Il y a tout juste un an, l’inquiétude était grande dans le lagon. Avec une température de l’eau bien plus élevée que la normale, les récifs coralliens étaient en danger. Partout, le phénomène de blanchissement était à l’œuvre. En ce mois d’avril 2016, il s’agissait du 3e épisode de ce type à toucher des récifs déjà fragilisés par les phénomènes de 1998 et 2010. «Les récifs étaient en pleine reprise et on sait que la succession de réchauffements sur une période relativement courte, à l’échelle de vie des coraux, peut affecter la base des constructions coralliennes de manière alarmante», explique Jeanne Wagner, du Parc naturel marin de Mayotte.
Cette année, rien de tel. Alors que les pays de l’Est de l’océan Indien et en particulier l’Australie connaissent un nouvel épisode de blanchissement, Mayotte est préservée. Selon les observations satellitaires de l’Administration océanique et atmosphérique américaine (NOAA), les coraux de Mayotte sont dans une phase de «surveillance blanchissement» («Bleaching watch»), alors qu’à la même période de l’année dernière, le lagon était en «alerte blanchissement» (« Bleaching warning»).
Pour s’en rendre compte, on peut d’ailleurs consulter en direct la situation d’évaluation du stress thermique sur les coraux à Mayotte sur le site de la NOAA*.
Des sondes et des observations
Pour l’instant, il n’y a donc pas d’anomalie de température détectée ni prévue. «Cette année, on a des sondes qui relèvent les températures à des endroits stratégiques dans le lagon pour suivre l’évolution des températures en temps réel», précise Jeanne Wagner. De cette façon, une situation anormale peut conduire les équipes du PNM à observer un éventuel impact sur les coraux.
«Le suivi se base sur 2 méthodes: par satellite, avec des images sur lesquelles on peut voir des patchs blancs en cas de blanchissement. Mais les méthodes d’analyse de ces images ont des limites. Ensuite, nous faisons des ‘vérités terrain’ pour constater sur place si ce que l’on voit sur les photos est bien réel, si c’est un blanchissement ou de banc de sable par exemple».
Dans le lagon, les spécialistes peuvent aussi affiner l’analyse et définir le nombre de colonies blanchies et les espèces touchées. Pour autant, un blanchissement ne signifie pas forcément que le corail est mort. L’écosystème qui permet aux coraux de vivre peut ensuite se remettre en place et recolorer le corail, avec un retour de températures plus habituelles.
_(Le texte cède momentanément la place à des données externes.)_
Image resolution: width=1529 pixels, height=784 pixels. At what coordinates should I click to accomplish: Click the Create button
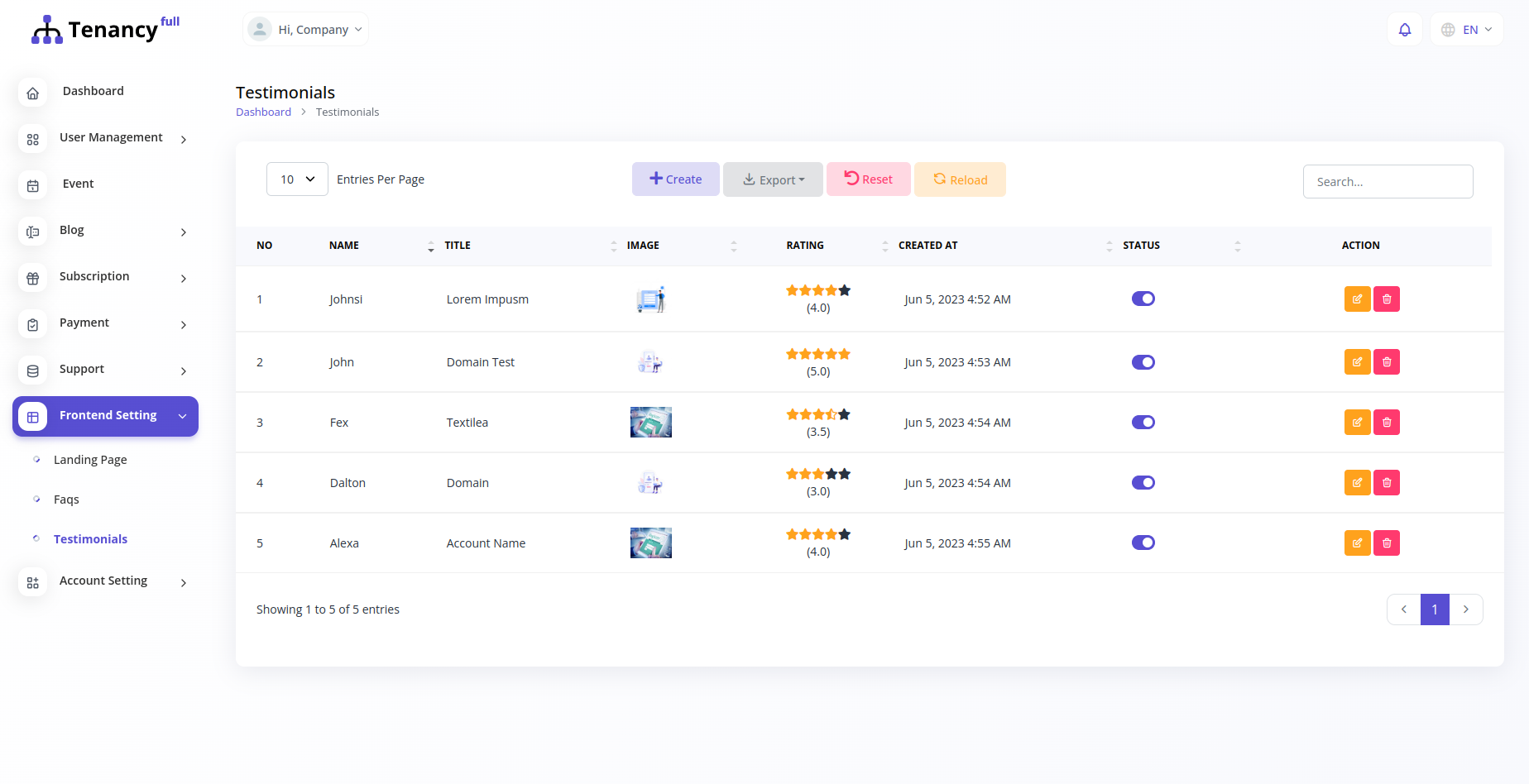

Le suivi des phénomènes de blanchissement de 1998 et 2010 a ainsi permis de constater que cette recoloration s’était plutôt bien faite, même si la reconstruction des récifs prend du temps.
Loin du triste record de 1998
Concernant l’épisode de blanchissement de 2016, les équipes du PNM ont fait le bilan. Et il est un peu moins alarmant que prévu, la mortalité corallienne n’ayant pas atteint l’ampleur que craignaient les experts. L’impact est donc loin de celui subi entre avril et août 1998, qui reste le plus important jamais répertorié. A l’époque, les dégradations avaient été massives, allant jusqu’à 90% de mortalité corallienne localement.
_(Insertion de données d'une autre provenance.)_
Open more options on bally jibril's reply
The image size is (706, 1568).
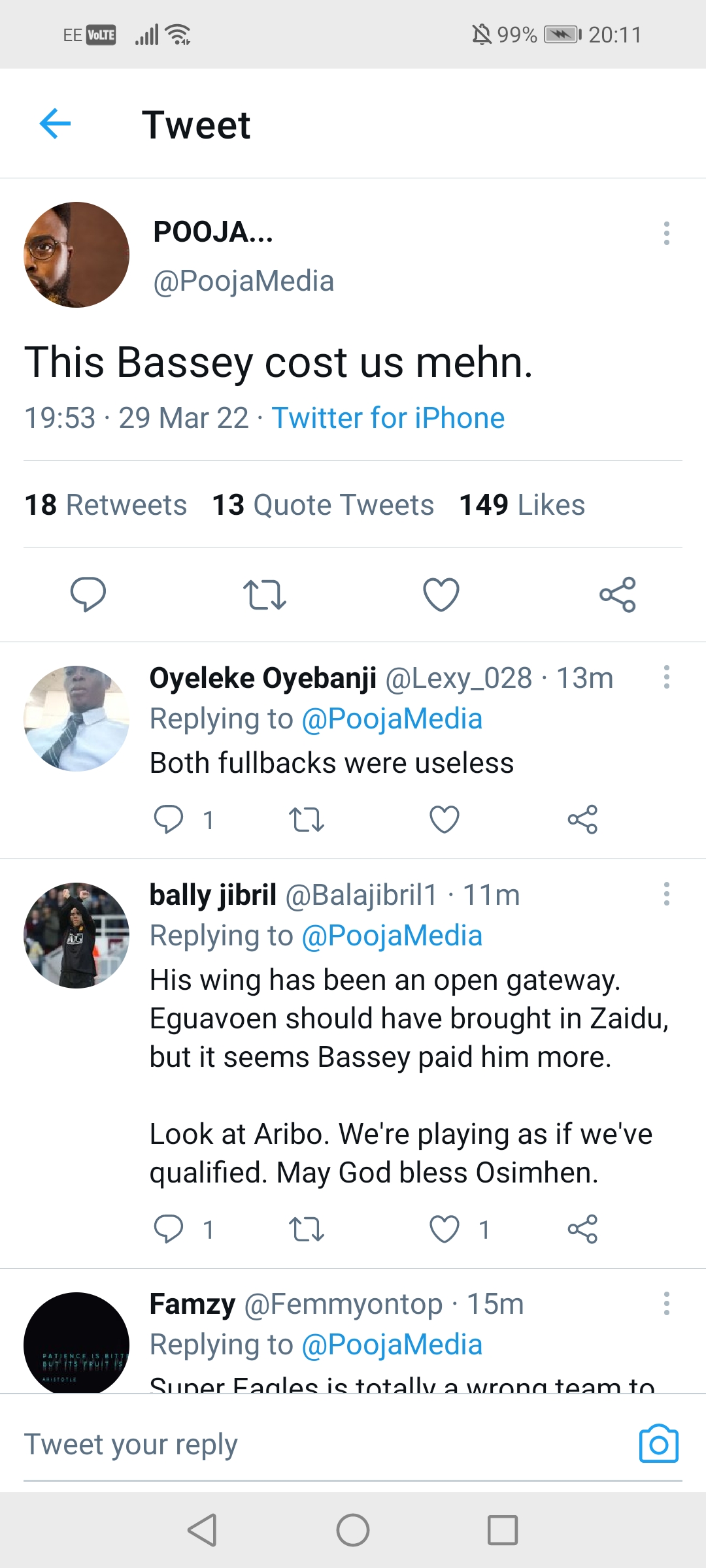(666, 894)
En 2016, en fonction des zones, «l’impact du réchauffement reste très hétérogène», note le Parc marin. «Ainsi, les pentes internes du récif barrière semblent les plus touchées avec 60% de blanchissement contre 20% à 30% pour les pentes externes, le récif interne et les platiers coralliens autours des îlots. Le récif qui longe nos côtes semble être le plus résistant avec seulement 10 % de coraux blanchis.»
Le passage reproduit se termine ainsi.